This is how MVRDV sees the future of Paris

Nicolas Sarkozy is walking in the footsteps of Baron Haussmann: Ten teams of architects and planners were invited by the French president in June 2008 to develop a vision for the future for Paris in the year 2030. One of the plans, which can be seen up to November in the “Cité de l’Architecture”exhibition in Paris, comes from Rotterdam architect’s office MVRDV.

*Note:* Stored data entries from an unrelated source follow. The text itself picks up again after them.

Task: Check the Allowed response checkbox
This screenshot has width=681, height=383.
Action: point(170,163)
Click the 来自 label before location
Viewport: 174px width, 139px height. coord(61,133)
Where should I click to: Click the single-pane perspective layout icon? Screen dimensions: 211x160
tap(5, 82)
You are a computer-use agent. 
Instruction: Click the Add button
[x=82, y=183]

Cité de l’Architecture, Paris, MVRDV;
Graphic: MVRDV

Long-term planning horizons and strategies for cities have become rare in a time when efficiency and profits are the dominant governing motives. Frequently, city marketing takes the place of urban development. But planning ahead is absolutely essential: around three quarters of global energy consumption is accounted for by cities and cities will be the focal point of climate change and its consequences. It was probably considerations such as these that drove Nicolas Sarkozy to invite ten planning teams to create plans for the new Paris of the future.

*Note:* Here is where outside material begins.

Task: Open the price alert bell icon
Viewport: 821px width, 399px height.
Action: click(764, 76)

Cité de l’Architecture, Paris, MVRDV
A not inconsiderable range of new buildings and infrastructure is what MVRDV is hoping to accommodate in Paris and the Ile de France by 2030.
Graphic: MVRDV

The title “Paris Plus Petit” (“smaller Paris”) of the concept of MVRDV hits the nail on the head in the way it addresses the challenges involved in planning for the future. The quality of living in cities needs to be improved and, at the same time, our large urban conurbations have to reduce their carbon footprint to a fraction of what it is at the moment. In “Paris Plus Petit”, MVRDV makes concrete proposals for 17 individual building and infrastructure projects. In the “Les Halles” area, a new subterranean “central railway station for Europe” is to be built; the Boulevard Périphérique around the city centre is to be expanded with two additional car tunnels and a circular metro, with new buildings being added as well. New Haussmann-like city axes are intended to satisfy Sarkozy’s desire for prestige, while, along the Seine, a new underground infrastructure corridor is to be created. This will create free space above ground, which MVRDV wants to use for new inner-city residential purposes.

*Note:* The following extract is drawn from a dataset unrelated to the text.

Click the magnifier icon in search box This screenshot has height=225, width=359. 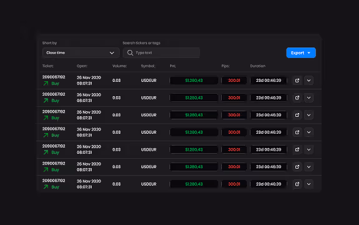coord(130,53)
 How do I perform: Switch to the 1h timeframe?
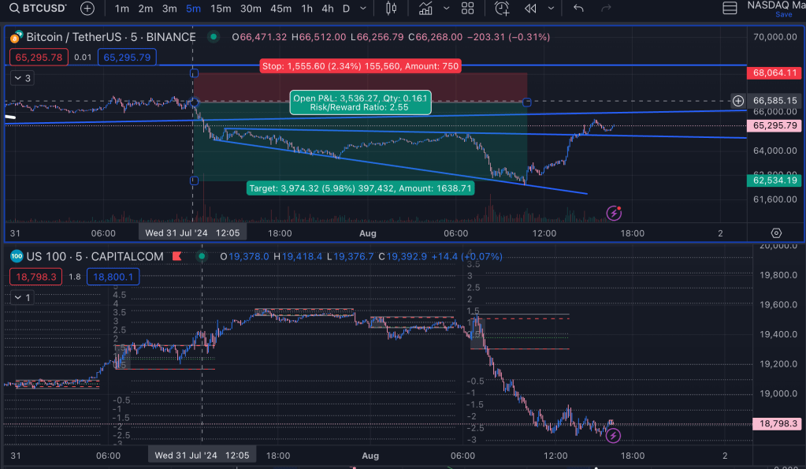(x=307, y=9)
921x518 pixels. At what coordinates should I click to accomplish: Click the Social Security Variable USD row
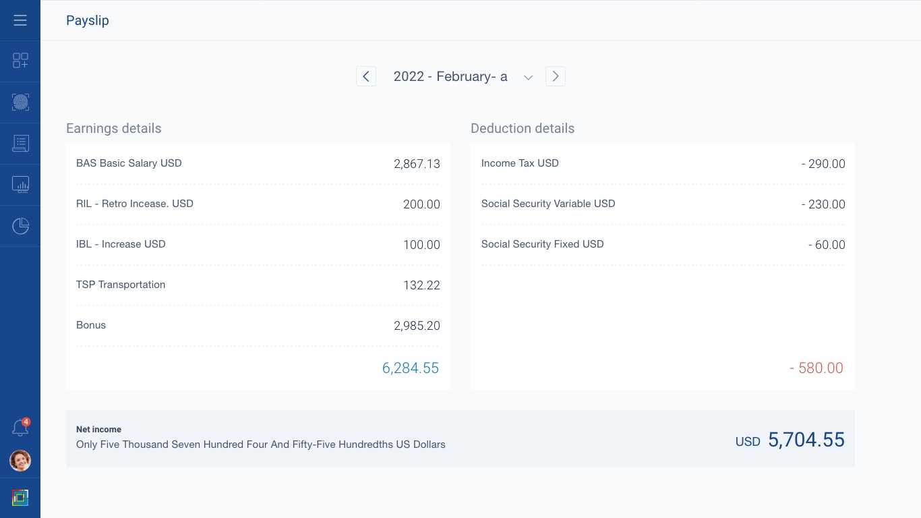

Cité de l’Architecture, Paris, MVRDV, Forêt Charles de Gaulle
This is what it is intended to look like – the new Paris airport “Forêt Charles de Gaulle“
Graphic: MVRDV

The Rotterdam architects want to build the new “Forêt Charles de Gaulle” airport as well as a vertical university campus with the name “Super Sorbonne”. Their plan also envisages the planting of new trees in large forest areas and the erection of huge wind farms all around the city. Above all, however, the existing inner city is to be made denser wherever possible. A video about the project, which can be seen on YouTube on the Internet, starts off by firing a broadside aimed at the defenders of the property status quo in Paris to the effect that height and density in the city have almost become taboo topics and the preservation of historic buildings has developed into a total block on any actually useful approaches to renewal.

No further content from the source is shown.